The young corporal left the spot and went to where his own platoon was bivouacked. The men, officers and all, slept scattered on the ground, to avoid casualties from stray shells. Each man had a blanket and poncho and though the temperature was low for June, the nights being chilly, it ideal camping weather for men long hardened to it. Some of the toughest fellows had no more than thrown a corner of the blanket across their shoulders, sleeping in their clothes and removing only their shoes. It was the order to do this, as marching feet need an airing and, better, a dabble in cool water. A little stream ran near by and one might safely wager, where it emptied into the Marne, the water that night ran black with the soil of France.

Morning dawned clear and breezy. Shortly after reveille, a messenger arrived from the American headquarters and another from the French Field Staff. Half an hour later the two regiments of marines, moving like one man, were marching straight across country a little to the northwest of Château-Thierry. It was the intention to drive the Huns out of their threatening positions in the hills where they were concentrating troops and artillery, mostly machine-gun units. A brigade also of the Third Division U. S. Regulars, moved forward at nearly the same time in support of the marines, if needed.

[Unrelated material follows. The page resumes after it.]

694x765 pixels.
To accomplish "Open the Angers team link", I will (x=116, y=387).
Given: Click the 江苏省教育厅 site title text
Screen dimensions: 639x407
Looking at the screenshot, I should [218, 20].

No prettier sight could be imagined than those long lines of soldiers, over two thousand in number, sweeping forward. They had been called “the Matchless Marines” and by another equally expressive, though homelier name, “the Leathernecks.” Picked men, every one of them chosen with regard to his athletic and probable fighting ability, they could but live up to the standards set for them by their predecessors in the same force, adhering always to the maxims that “the marines never retreat” and that “they hold what they’ve got.”

The peeping sun shone upon their brown uniforms and glistened on their bayoneted guns, as they moved through waving grass and over fields of yellowing grain. There was no sound of drum or fife. No band played martial music—that is not the custom when a modern army goes against the enemy—but here and there along those steady, triple lines could be heard laughter, snatches of song, the voice of some wag bantering his fellows.

The orders to the commanding general of the division ran something like this: Rout the enemy from the village of Bouresches. Break up the machine-gun and artillery positions in Belleau Woods and if possible capture Hill No. 165. Consolidate positions at these points and south of the village of Torcy and hold them.

It was evident that the commander-in-chief depended fully on “the Leathernecks” and felt confident that they would do as ordered, although they had before them a large undertaking. It was known that the Germans had two divisions of picked troops at this point, with still another division in reserve.

There was double reason for this confidence. The Americans had already been performing most creditably within the sector about Château-Thierry. A few days before a strong detachment of American regular troops had withstood an attack of the enemy at Veuilly Wood, nine miles north of the Marne, and had driven them back. The day following a detachment of machine gunners had held the approaches to the bridges across the Marne, connecting the north and the south towns of Château-Thierry itself and prevented the Huns from crossing, while a battalion of Americans, supporting French artillery that was pounding the Huns in the northern end of the town, captured and wiped out more than their number of Germans who had managed to gain the south bank by pontoons. On the same day the Third and Twenty-eighth Divisions of U. S. regulars, commanded by a French officer, had defeated the enemy in his attempt to make a crossing of the Marne at Jaulgonne, a few miles east of Château-Thierry, and had driven him back to his former positions. But all these battles, relatively small actions in themselves, had been fought according to European methods, and had been directed by French generals and aided by French infantry and artillery.

The action now about to take place was to be that of the Americans alone, under American staff direction, and the boys were going into it tickled with the idea of being allowed in their own way to get a whack at the Huns.

Corporal Stapley, as he trudged along with his squad, thought of a good many things of a rather solemn nature, though not once did he permit a hint of this to bother his fellows. The next in line was a wag named Giddings, but Clem noted that the youth was very quiet now, and that his face was pale. With a laugh Clem turned to the fellow: “Say, Gid, it’s a fine day for this little picnic.”